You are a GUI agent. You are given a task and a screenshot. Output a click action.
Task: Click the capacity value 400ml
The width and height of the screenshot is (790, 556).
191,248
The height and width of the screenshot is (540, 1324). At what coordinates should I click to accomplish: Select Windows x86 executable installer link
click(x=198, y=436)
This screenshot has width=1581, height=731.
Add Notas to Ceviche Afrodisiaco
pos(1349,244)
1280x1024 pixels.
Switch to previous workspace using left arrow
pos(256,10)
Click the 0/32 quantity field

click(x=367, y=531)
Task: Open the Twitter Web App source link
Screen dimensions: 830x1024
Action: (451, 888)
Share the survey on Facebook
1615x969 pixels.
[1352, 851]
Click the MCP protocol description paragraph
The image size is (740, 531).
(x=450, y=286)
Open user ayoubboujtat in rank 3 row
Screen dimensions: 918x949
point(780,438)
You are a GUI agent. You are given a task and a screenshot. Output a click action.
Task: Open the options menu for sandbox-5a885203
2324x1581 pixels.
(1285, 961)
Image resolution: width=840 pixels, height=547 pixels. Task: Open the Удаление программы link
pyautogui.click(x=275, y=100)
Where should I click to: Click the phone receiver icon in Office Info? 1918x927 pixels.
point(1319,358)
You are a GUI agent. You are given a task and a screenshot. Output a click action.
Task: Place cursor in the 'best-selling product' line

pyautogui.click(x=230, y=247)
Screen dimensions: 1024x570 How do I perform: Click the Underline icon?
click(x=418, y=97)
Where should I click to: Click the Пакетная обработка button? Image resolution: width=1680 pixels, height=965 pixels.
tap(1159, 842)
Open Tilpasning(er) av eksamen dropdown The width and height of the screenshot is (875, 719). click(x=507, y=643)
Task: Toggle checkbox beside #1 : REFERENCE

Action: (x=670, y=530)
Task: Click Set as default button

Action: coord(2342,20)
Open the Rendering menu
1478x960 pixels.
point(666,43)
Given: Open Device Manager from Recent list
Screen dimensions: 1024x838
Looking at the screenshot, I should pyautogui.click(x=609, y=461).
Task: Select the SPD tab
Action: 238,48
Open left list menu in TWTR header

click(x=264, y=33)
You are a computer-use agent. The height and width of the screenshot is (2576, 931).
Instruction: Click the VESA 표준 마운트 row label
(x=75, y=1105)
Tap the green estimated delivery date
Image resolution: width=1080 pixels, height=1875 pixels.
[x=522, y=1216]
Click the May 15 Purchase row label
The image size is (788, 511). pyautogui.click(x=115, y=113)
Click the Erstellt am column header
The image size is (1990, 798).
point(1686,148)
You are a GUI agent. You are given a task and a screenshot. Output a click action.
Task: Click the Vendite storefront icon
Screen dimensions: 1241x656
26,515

Short exercise
Reproduce verbatim everything from the start of the records down to the line containing "pyautogui.click(x=230, y=247)", including that line.

Written answer
You are a GUI agent. You are given a task and a screenshot. Output a click action.
Task: Click the capacity value 400ml
The width and height of the screenshot is (790, 556).
191,248
The height and width of the screenshot is (540, 1324). At what coordinates should I click to accomplish: Select Windows x86 executable installer link
click(x=198, y=436)
This screenshot has width=1581, height=731.
Add Notas to Ceviche Afrodisiaco
pos(1349,244)
1280x1024 pixels.
Switch to previous workspace using left arrow
pos(256,10)
Click the 0/32 quantity field

click(x=367, y=531)
Task: Open the Twitter Web App source link
Screen dimensions: 830x1024
Action: (451, 888)
Share the survey on Facebook
1615x969 pixels.
[1352, 851]
Click the MCP protocol description paragraph
The image size is (740, 531).
(x=450, y=286)
Open user ayoubboujtat in rank 3 row
Screen dimensions: 918x949
point(780,438)
You are a GUI agent. You are given a task and a screenshot. Output a click action.
Task: Open the options menu for sandbox-5a885203
2324x1581 pixels.
(1285, 961)
Image resolution: width=840 pixels, height=547 pixels. Task: Open the Удаление программы link
pyautogui.click(x=275, y=100)
Where should I click to: Click the phone receiver icon in Office Info? 1918x927 pixels.
point(1319,358)
You are a GUI agent. You are given a task and a screenshot. Output a click action.
Task: Place cursor in the 'best-selling product' line

pyautogui.click(x=230, y=247)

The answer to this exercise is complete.